◆ **TEXTE DU DOCUMENT**
....
Comment différencier les vrais chrétiens des faux chrétiens ? Le
certificat de baptême pourrait en faire foi. Mais ne soyons pas naïfs, s'il est
facile d'obtenir des faux papiers, pourquoi pas de faux certificats de baptême
? D'autre part, personne ne ressemble plus à un(e) Syrien(e) musulman(e)
qu'un(e) Syrien(ne) chrétien(ne).
Pour contribuer à la réussite de cette opération, et répondre de façon
anticipée à des objections qu'on ne manquera pas de leur adresser, voici
quelques modestes propositions de tests pour trier les vrais chrétiens.
1. On commencera par la cérémonie " Pinard et sauciflard ". Pour un
accueil public et festif, on ne se bornera pas à les accueillir avec des
pancartes de bienvenue, on leur servira un verre de rouge et du saucisson. Le
test est imparable. Ceux et celles qui refuseront de boire et de manger seront
renvoyés immédiatement chez eux.
2. N'écartons pas le cas de gens qui surmonteront leur répugnance pour
tromper la vigilance des gardiens de l'identité chrétienne de la France. Il faut
un second test qui a l'inconvénient de ne s'appliquer qu'aux hommes :
l'inspection des prépuces. L'ennui, c'est qu'il existe des chrétiens qui sont
circoncis. Les juifs le sont également. Il faut donc un troisième test.
3. Il ne suffit pas de se prétendre chrétien, il faut le prouver. Rien de
tel que de soumettre le et la réfugié(e) à un questionnaire de connaissance des
Evangiles et éventuellement des épîtres de Paul. Un questionnaire à choix
multiple auquel tout chrétien français sait répondre depuis sa communion
solennelle serait donc nécessaire.
4. Mais apprendre par cœur est insuffisant, si la conviction n'est pas là.
....
◆ **DONNÉES D'ÉTUDE**
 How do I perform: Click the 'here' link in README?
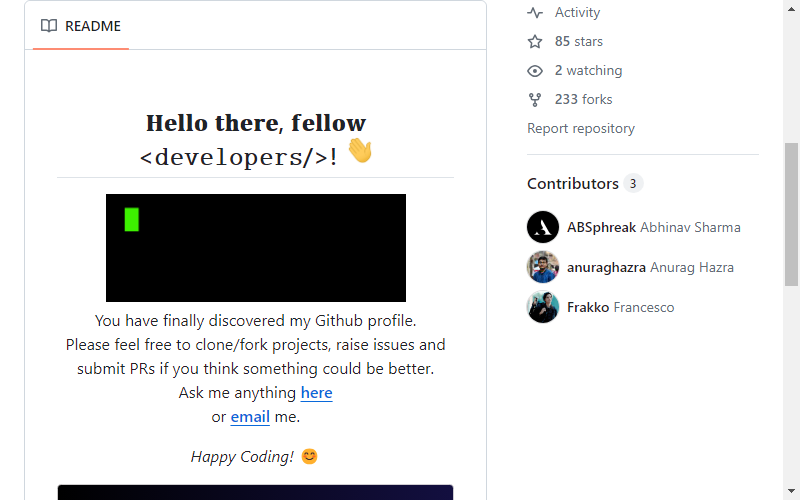pyautogui.click(x=316, y=393)
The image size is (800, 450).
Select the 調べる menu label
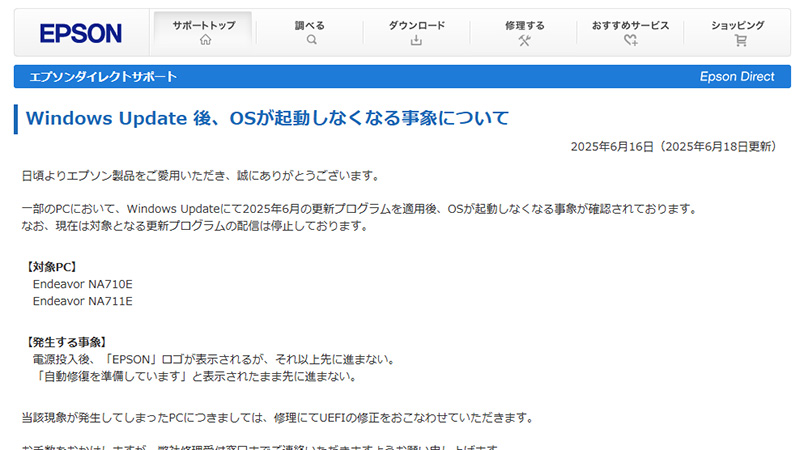[x=312, y=25]
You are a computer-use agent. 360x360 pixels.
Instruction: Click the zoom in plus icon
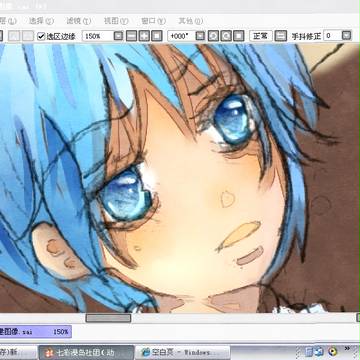pyautogui.click(x=144, y=36)
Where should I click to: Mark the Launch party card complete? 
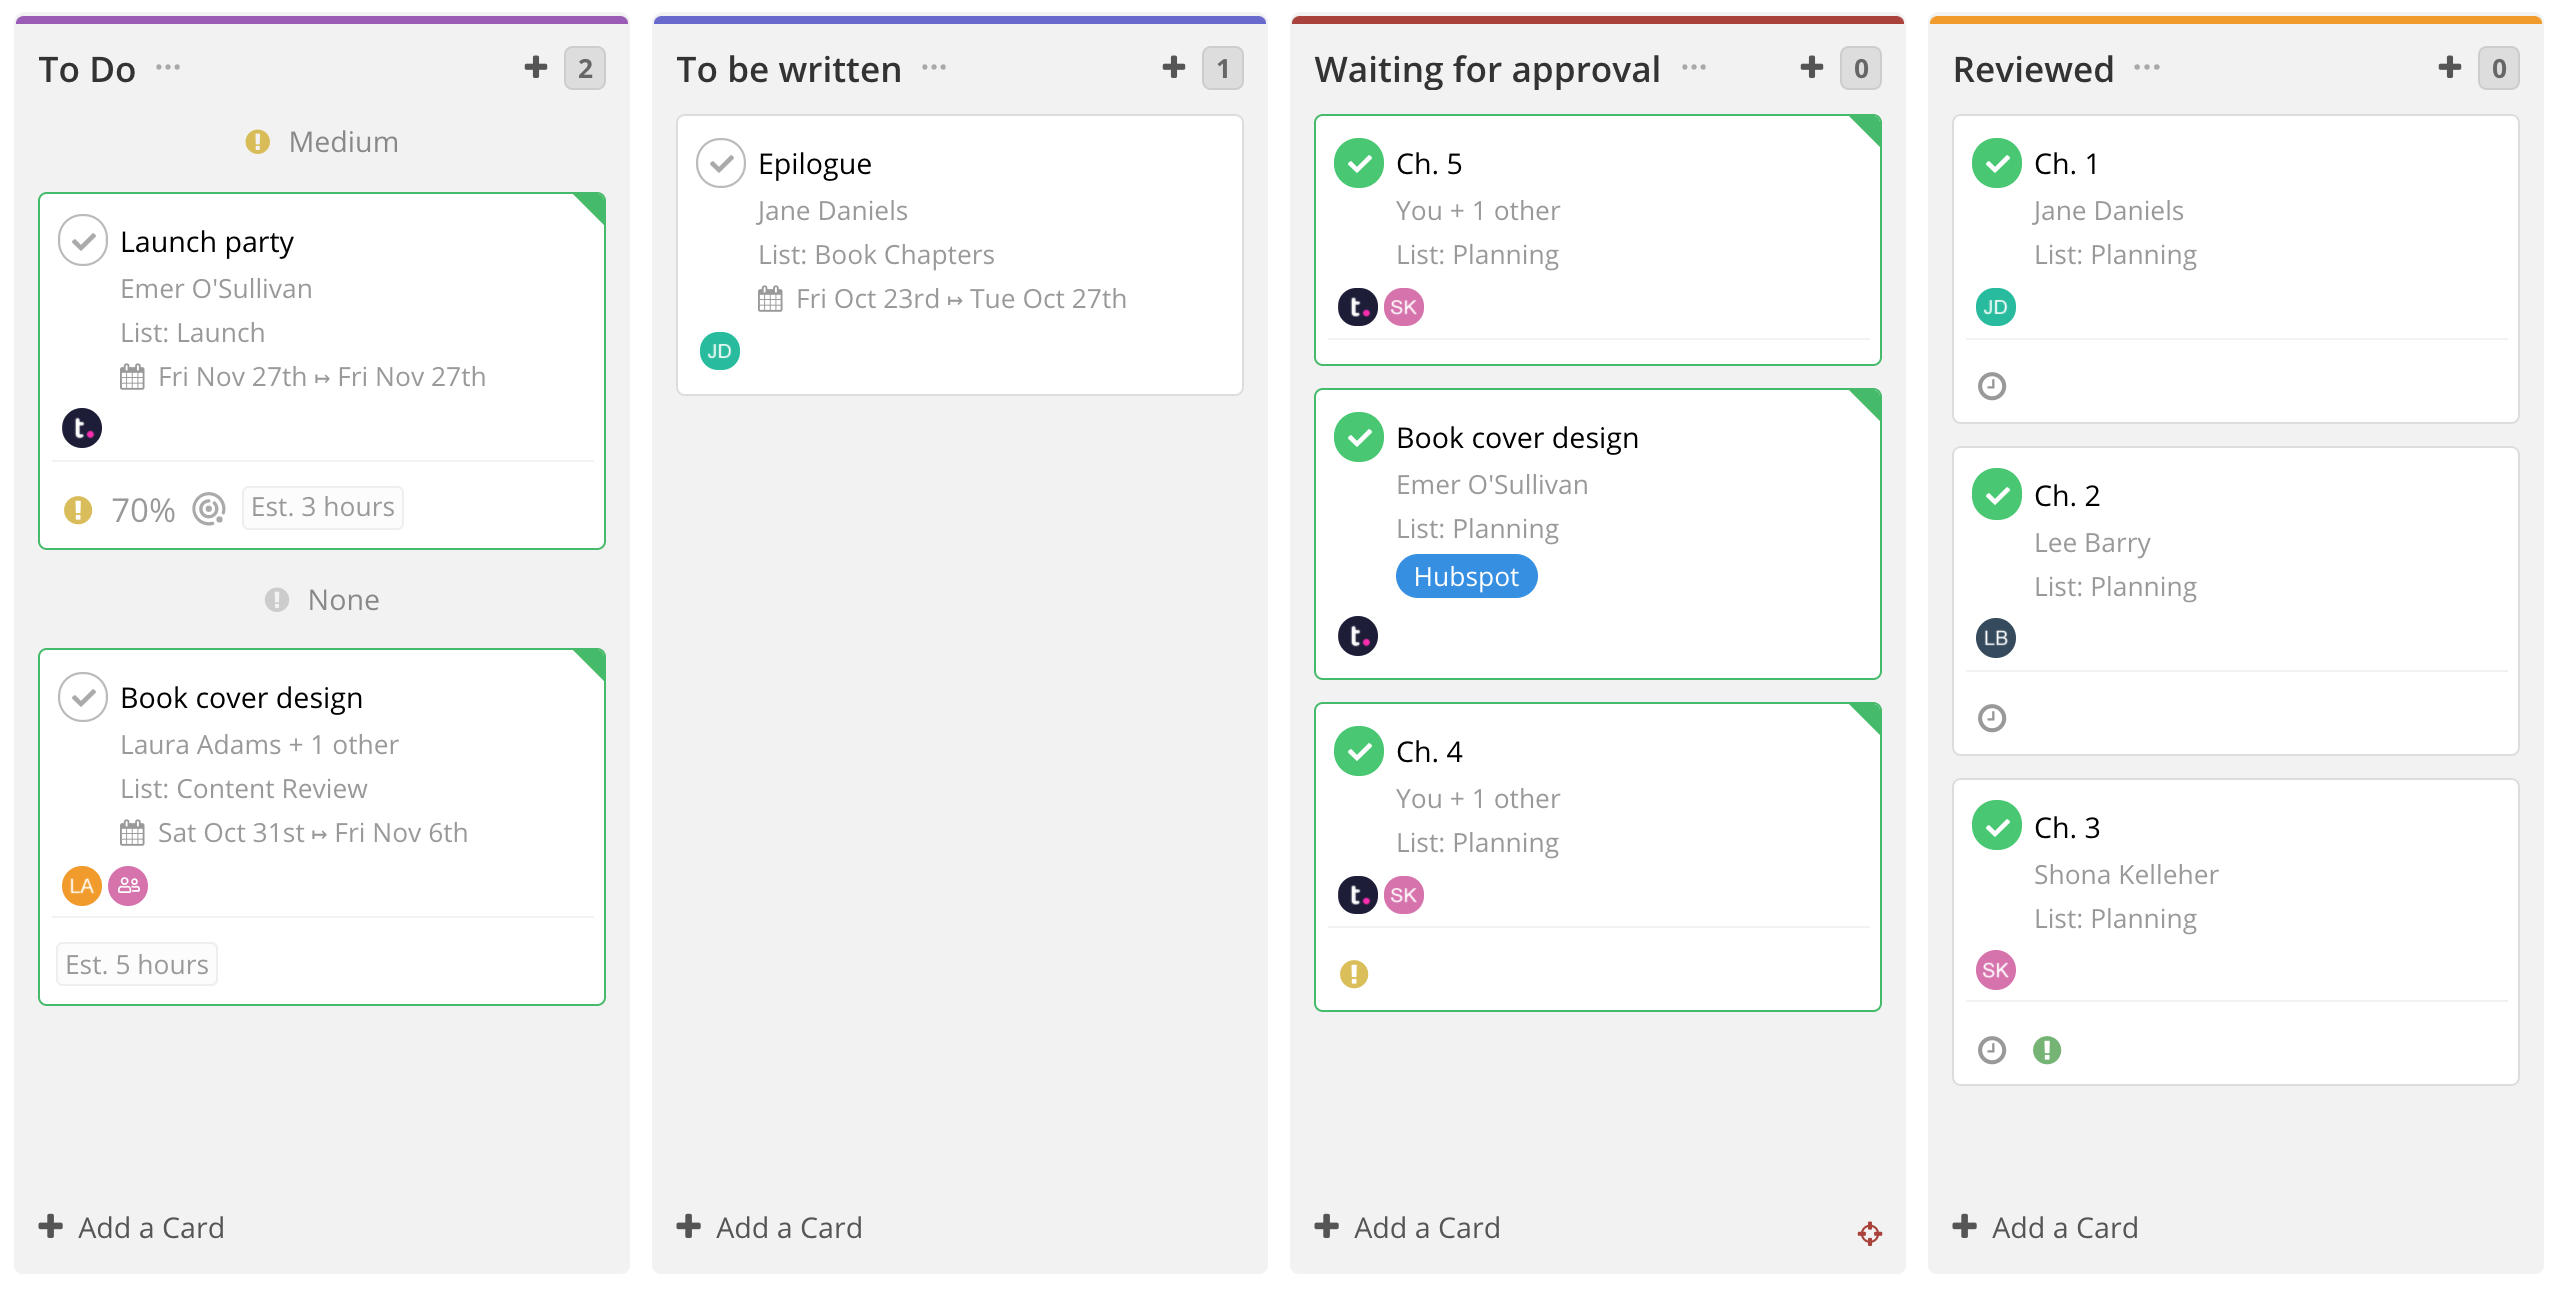tap(84, 240)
....
◆ **TRAVAIL DEMANDÉ**
Recopiez fidèlement le passage du texte sur le tri des vrais chrétiens qui commence par « Pour contribuer à » et se poursuit jusqu'à « immédiatement chez eux. ».

◆ **RÉPONSE CI-DESSOUS**
Pour contribuer à la réussite de cette opération, et répondre de façon
anticipée à des objections qu'on ne manquera pas de leur adresser, voici
quelques modestes propositions de tests pour trier les vrais chrétiens.
1. On commencera par la cérémonie " Pinard et sauciflard ". Pour un
accueil public et festif, on ne se bornera pas à les accueillir avec des
pancartes de bienvenue, on leur servira un verre de rouge et du saucisson. Le
test est imparable. Ceux et celles qui refuseront de boire et de manger seront
renvoyés immédiatement chez eux.